Muhammad Shafī‛ Sāhib rahimahullāh and large groups of ‛ulamā’ did their
utmost to explain what an Islamic system is, and they laid down some unanimous
principles in this regard. They explained what the foundations of an Islamic state
are, and how an Islamic constitution should be formulated. They wrote many
books on this subject. Anyway, this was not the first time that an Islamic system
was being discussed. In the fourteen hundred year history of Islam, there were
many purely Islamic systems. All types of material sacrifices were made for the
promulgation of an Islamic system. The era of the Khulafā’ Rāshidūn is itself
before us. Then there are the Turkish laws which were explained in parts in al-
Majallāt. There was ‛Abd al-Qādir, a very senior Egyptian judge who was hanged to
death by [Jamāl] ‛Abd an-Nāsir. ‛Abd al-Qādir made a lot of effort on Islamic law,
and showed the differences between it and other laws. He showed the beauty of
Islamic law. He wrote many books in Arabic on this subject.
But these people have no contact with books, they did not study Islamic history,
they did not try to learn anything about the era of ‛Umar ibn ‛Abd al-‛Azīz
rahimahullāh; this is why they make this accusation and say that no maulwī has
explained and clarified what an Islamic system is all about. This is a recent
incident. This is why I am saying it is the duty of the ‛ulamā’ to show to him [the
editor] what ‛Umar ibn ‛Abd al-‛Azīz rahimahullāh did when the government was
given to him. All the items of comfort and luxury which belonged to the rulers
before him were distributed. Although he himself grew up in the lap of opulence,
was used to expensive clothing, always applied perfume, when he used to pass by,
the women in their homes knew he was passing by. He was brought up in
absolute pomp and luxury. He had a special walk, which was known as the ‛Umrī
walk. But when the government came into his hands, he adopted the highest level
of piety. He was sitting in a room of the Bayt al-Māl [Islamic Treasury] and doing
some administrative work, when a friend suddenly came in to visit him. He started
speaking about some personal matters, so ‛Umar ibn ‛Abd al-‛Azīz rahimahullāh
extinguished the lamp of the Bayt al-Māl and lit his own small lamp. The friend
asked: “Hadrat! Why did you do that?” He replied: “The lamp which I was using
belongs to the Bayt al-Māl. This conversation which we are having is a personal
matter, and it is not permissible for me to use the lamp of the Bayt al-Māl for
personal matters.”
This was the level of taqwā with which he ruled. Stories about his justice spread
far and wide. Many people entered the fold of Islam and this resulted in a decrease
in the tax which the dhimmīs (non-Muslims living in an Islamic state) used to pay.

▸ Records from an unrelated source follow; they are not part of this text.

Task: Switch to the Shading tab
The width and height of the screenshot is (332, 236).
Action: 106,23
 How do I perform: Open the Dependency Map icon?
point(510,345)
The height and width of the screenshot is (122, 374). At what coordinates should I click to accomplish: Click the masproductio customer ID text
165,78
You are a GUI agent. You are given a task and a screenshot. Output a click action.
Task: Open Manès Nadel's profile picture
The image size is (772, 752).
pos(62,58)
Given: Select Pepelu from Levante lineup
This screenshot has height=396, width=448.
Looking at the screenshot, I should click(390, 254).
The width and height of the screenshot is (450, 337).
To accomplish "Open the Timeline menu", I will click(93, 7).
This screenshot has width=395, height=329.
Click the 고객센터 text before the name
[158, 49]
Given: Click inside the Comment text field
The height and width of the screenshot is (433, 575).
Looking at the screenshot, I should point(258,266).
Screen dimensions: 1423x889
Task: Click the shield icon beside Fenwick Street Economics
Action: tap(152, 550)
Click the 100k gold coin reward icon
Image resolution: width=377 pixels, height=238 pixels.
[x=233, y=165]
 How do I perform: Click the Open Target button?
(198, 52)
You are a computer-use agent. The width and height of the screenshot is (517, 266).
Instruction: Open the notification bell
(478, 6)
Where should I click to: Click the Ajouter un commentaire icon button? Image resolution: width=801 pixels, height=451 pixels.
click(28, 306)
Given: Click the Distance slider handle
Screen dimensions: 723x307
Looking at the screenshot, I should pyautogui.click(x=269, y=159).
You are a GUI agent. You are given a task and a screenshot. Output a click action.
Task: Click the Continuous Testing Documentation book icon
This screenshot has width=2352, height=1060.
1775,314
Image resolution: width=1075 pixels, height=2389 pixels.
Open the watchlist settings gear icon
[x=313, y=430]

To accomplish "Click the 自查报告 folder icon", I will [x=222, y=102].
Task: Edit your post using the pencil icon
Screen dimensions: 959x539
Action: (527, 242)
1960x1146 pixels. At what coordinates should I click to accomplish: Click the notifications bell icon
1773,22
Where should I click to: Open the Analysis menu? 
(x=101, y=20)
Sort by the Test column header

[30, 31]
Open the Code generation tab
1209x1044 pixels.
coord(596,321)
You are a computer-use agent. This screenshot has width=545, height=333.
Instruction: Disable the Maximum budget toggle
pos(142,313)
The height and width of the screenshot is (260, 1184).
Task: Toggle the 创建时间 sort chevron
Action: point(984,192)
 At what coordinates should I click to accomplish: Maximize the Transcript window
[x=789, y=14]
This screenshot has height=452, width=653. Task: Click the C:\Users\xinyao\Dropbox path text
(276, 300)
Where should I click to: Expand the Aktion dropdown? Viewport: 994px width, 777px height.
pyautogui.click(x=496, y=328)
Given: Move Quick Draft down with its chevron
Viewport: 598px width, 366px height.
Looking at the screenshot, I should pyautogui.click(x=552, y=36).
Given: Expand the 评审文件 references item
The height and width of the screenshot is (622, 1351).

One of the governors wrote to ‛Umar ibn ‛Abd al-‛Azīz rahimahullāh saying: “Many
people are embracing Islam and this is resulting in a decrease in the income of the
government.” He gave that historical reply which is worthy of being written in gold:
إن الله بعث محمد هاديا، لا جابيا
“Allāh ta‛ālā sent Muhammad sallallāhu ‛alayhi wa sallam as a guide, not as a tax
collector.”
You will find many examples like this in Islamic history. You may have read the
book, Rawā’i‛ min Hadāratinā of Doctor Mustafā Sibā‛ī. This is an excellent book
in which the author explains our civilization, the achievements of Muslim rulers,
their contributions to this world, the justice and equity which they established in
this world, the hospitals which they opened, the travellers’ lodges which they built,

the arrangements which they made for the upbringing of orphans, and so on. He
relates some captivating stories. From this, we can get an idea of the unique lives
of the caliphs, the type of work which Muslim rulers did for the ummah, and how
they established justice and equity throughout the world.